$
\newcommand{\ud}{\mathrm{d} }
\newcommand{\calX}{\mathcal{X}}
\newcommand{\ve}{\varepsilon}
\newcommand{\N}{\mathcal{N}}
\newcommand{\bX}{\mathbf{X}}
\newcommand{\bA}{\mathbf{A}}
\newcommand{\bb}{\mathbf{b}}
\newcommand{\bY}{\mathbf{Y}}
\newcommand{\by}{\mathbf{y}}
\newcommand{\bI}{\mathbf{I}}
\newcommand{\bbeta}{\pmb{\beta}}
\newcommand{\bve}{\pmb{\varepsilon}}
\newcommand{\bzero}{\pmb{0}}
\newcommand{\ds}{\displaystyle}
\newcommand{\tL}{\tilde{L}}
\newcommand{\pt}{\partial}
\newcommand{\E}{\mathbb{E}}
\newcommand{\P}{\mathbb{P}}
\newcommand{\Z}{\mathbb{Z}}
\newcommand{\Cov}{\mathrm{Cov}}
\newcommand{\Var}{\mathrm{Var}}
\newcommand{\raw}{\rightarrow}
\newcommand{\gt}{>}
\newcommand{\lt}{<}
\newcommand{\sm}{\setminus}
$
1. Introduction
The Law of Large Numbers (LLN) focuses on the tendency of the average of a sequence of random variables to approach their expected value.
Consider a sequence of random variables, denoted as $X_1$, $X_2$, $\cdots$ with $\E(X_i) = \mu$.

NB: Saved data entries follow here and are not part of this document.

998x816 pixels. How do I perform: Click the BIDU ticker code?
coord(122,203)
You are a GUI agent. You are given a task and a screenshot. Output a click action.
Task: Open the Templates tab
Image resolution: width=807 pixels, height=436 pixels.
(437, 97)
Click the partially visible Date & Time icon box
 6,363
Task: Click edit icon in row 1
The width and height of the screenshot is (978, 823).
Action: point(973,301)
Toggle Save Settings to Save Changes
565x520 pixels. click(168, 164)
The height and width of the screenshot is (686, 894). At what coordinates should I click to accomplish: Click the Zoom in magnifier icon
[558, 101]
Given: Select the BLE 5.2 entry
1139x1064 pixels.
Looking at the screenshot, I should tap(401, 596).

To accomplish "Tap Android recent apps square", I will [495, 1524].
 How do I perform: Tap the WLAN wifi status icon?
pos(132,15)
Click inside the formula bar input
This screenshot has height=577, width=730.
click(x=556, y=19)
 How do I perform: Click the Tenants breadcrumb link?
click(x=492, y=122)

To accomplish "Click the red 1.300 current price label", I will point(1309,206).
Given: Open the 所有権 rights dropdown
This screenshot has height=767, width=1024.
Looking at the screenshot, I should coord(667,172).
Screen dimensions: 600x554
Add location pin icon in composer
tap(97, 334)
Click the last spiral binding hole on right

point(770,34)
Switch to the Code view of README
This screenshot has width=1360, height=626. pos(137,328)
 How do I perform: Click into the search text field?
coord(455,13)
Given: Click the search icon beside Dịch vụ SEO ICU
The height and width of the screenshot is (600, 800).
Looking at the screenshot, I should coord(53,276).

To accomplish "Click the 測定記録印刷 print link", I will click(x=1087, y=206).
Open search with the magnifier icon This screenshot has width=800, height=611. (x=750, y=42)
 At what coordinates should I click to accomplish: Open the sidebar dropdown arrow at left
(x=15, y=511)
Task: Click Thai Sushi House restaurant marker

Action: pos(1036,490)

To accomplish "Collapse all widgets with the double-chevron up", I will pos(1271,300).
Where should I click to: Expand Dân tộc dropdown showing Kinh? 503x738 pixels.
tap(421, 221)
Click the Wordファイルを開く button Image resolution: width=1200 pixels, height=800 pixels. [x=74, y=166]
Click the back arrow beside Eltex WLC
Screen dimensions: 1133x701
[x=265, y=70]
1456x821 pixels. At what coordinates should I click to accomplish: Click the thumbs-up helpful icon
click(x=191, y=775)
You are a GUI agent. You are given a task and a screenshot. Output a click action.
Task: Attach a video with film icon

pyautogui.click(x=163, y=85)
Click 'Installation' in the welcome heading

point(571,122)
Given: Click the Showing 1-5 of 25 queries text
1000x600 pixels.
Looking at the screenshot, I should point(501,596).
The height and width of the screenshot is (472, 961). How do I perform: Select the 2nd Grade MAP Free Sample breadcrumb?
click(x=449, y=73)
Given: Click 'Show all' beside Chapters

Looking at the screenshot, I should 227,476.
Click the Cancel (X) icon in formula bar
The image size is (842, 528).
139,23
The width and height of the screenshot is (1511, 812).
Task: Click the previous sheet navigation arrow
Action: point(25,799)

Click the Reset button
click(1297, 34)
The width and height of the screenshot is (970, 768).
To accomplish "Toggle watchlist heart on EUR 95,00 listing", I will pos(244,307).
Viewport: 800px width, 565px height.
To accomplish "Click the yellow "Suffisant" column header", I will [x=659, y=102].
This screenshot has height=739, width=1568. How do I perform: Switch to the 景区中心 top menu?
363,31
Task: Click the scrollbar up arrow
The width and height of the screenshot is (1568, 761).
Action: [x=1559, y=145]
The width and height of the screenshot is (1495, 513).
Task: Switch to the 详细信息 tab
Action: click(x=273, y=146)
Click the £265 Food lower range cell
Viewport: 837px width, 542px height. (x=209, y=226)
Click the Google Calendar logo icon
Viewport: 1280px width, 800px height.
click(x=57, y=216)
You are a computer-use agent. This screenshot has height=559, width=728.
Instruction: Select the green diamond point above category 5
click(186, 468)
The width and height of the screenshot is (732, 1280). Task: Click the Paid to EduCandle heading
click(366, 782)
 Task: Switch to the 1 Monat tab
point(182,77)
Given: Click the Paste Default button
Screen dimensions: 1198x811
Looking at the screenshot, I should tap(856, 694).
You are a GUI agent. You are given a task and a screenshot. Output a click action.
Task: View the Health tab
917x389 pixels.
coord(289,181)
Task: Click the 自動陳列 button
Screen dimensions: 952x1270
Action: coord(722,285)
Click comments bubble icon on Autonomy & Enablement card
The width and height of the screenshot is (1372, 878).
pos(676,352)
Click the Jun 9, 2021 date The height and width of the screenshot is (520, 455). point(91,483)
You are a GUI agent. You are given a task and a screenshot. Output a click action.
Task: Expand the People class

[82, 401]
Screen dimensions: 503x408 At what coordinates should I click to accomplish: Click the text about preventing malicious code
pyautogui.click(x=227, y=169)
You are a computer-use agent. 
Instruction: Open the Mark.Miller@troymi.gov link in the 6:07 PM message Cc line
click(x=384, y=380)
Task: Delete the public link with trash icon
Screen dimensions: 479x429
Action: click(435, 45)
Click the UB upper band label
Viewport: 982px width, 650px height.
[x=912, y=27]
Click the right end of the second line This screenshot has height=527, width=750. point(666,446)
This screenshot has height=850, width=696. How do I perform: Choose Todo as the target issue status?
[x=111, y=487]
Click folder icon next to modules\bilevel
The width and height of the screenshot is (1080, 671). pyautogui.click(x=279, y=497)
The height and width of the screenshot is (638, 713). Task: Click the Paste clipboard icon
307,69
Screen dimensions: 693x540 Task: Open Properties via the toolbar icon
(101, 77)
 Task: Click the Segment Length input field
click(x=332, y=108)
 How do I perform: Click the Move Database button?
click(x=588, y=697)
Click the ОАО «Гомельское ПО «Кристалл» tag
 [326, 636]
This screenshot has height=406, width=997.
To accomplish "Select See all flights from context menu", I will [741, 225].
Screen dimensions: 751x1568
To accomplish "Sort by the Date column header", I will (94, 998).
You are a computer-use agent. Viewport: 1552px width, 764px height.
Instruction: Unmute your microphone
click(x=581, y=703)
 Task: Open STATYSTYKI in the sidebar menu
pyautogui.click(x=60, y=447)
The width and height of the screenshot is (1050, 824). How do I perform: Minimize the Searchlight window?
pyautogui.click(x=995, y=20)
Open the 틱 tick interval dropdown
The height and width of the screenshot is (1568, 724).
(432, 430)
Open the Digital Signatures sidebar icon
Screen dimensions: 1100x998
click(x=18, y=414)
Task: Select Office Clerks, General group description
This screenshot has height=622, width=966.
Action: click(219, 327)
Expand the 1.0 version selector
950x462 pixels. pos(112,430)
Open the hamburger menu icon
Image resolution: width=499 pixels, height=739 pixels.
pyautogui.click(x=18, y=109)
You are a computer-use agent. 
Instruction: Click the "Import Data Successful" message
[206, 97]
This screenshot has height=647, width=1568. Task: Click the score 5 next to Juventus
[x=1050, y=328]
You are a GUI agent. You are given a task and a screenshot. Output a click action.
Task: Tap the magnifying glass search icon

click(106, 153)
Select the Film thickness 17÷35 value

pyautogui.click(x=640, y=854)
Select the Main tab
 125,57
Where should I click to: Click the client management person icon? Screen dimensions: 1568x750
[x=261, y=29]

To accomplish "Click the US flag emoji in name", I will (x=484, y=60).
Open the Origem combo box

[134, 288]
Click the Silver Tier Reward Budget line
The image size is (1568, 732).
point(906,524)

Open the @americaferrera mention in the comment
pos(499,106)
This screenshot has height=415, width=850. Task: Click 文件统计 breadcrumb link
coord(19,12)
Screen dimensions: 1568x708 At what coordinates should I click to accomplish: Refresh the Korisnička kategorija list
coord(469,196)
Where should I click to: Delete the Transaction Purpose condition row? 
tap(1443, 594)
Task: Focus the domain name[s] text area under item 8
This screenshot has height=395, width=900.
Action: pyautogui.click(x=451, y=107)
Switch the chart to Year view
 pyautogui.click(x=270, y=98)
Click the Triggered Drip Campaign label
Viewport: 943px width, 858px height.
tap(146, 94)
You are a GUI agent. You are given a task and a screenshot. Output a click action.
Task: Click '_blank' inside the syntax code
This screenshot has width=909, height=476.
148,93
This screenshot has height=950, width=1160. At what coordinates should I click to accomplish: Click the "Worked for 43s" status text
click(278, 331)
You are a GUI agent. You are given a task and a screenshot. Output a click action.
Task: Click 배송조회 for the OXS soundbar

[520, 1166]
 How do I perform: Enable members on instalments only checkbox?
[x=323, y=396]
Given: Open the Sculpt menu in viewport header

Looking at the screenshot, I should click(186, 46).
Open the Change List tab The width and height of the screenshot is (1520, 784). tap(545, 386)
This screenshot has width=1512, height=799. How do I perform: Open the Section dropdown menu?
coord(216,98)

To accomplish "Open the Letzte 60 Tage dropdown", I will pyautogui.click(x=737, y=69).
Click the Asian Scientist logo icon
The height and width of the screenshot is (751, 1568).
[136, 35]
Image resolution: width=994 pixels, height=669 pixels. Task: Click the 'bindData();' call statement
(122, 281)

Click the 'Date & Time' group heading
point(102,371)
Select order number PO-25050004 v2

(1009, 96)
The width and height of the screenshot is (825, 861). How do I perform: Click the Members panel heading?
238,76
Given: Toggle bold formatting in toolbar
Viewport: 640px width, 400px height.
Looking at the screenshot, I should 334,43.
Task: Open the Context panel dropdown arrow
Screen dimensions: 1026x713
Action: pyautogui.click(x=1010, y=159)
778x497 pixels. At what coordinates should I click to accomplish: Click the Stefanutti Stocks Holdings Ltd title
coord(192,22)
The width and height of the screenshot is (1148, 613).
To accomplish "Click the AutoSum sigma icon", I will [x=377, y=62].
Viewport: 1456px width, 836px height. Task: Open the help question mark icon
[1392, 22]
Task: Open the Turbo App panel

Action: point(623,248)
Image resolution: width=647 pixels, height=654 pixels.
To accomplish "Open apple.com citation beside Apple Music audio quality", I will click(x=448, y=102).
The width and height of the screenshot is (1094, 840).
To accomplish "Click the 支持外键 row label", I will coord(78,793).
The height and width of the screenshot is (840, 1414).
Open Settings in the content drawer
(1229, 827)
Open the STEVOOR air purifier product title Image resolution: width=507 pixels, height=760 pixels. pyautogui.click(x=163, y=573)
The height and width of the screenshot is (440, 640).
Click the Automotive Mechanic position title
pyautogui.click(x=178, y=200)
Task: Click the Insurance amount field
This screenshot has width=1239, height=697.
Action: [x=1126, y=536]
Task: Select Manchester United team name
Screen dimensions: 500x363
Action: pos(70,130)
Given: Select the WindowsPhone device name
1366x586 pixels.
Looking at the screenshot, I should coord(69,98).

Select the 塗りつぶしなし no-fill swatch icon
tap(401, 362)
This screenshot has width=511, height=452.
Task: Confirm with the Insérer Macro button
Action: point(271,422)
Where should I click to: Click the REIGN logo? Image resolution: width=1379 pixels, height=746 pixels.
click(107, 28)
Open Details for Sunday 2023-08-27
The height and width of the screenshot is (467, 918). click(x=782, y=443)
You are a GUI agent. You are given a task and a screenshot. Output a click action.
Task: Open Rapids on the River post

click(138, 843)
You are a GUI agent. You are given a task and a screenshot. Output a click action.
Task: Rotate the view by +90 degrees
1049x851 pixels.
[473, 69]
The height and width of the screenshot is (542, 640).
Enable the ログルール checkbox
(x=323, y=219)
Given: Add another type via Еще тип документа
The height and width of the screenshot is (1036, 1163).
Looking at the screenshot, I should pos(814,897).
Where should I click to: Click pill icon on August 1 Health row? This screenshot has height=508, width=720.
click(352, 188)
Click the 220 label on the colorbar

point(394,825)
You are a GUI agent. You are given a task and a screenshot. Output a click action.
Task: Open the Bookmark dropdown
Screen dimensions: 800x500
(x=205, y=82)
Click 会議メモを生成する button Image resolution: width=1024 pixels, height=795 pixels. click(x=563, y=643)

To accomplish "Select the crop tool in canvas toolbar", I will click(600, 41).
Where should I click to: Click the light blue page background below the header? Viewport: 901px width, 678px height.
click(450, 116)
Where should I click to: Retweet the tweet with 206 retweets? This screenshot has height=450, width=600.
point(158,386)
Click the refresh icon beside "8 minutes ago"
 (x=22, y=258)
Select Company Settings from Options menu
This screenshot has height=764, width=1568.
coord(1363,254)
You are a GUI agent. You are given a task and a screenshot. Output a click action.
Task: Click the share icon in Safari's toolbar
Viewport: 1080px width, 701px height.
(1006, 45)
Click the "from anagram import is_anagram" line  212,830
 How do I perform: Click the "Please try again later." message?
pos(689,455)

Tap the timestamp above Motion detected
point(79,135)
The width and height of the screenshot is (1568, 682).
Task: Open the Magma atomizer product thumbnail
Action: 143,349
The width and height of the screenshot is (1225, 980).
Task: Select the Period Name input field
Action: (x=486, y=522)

The Law of Large Numbers asserts, under certain assumptions, that the expression
\[\frac{X_1+X_2+\cdots+X_n}{n}\tag{1}\]
converges to $\mu$ as $n$ approaches infinity.
LLN is termed the weak law if (1) converges in probability and termed the strong law if (1) converges almost surely. For simplicity, from now we denote
\[S_n = X_1+X_2+\cdots+X_n.\]
We say that random variables $\{X_i\}$ converge to $X$ in probability if for all $\ve>0$, we have
\[\lim_{n\raw\infty}\P(|X_n-X|\geq\ve)=0.\]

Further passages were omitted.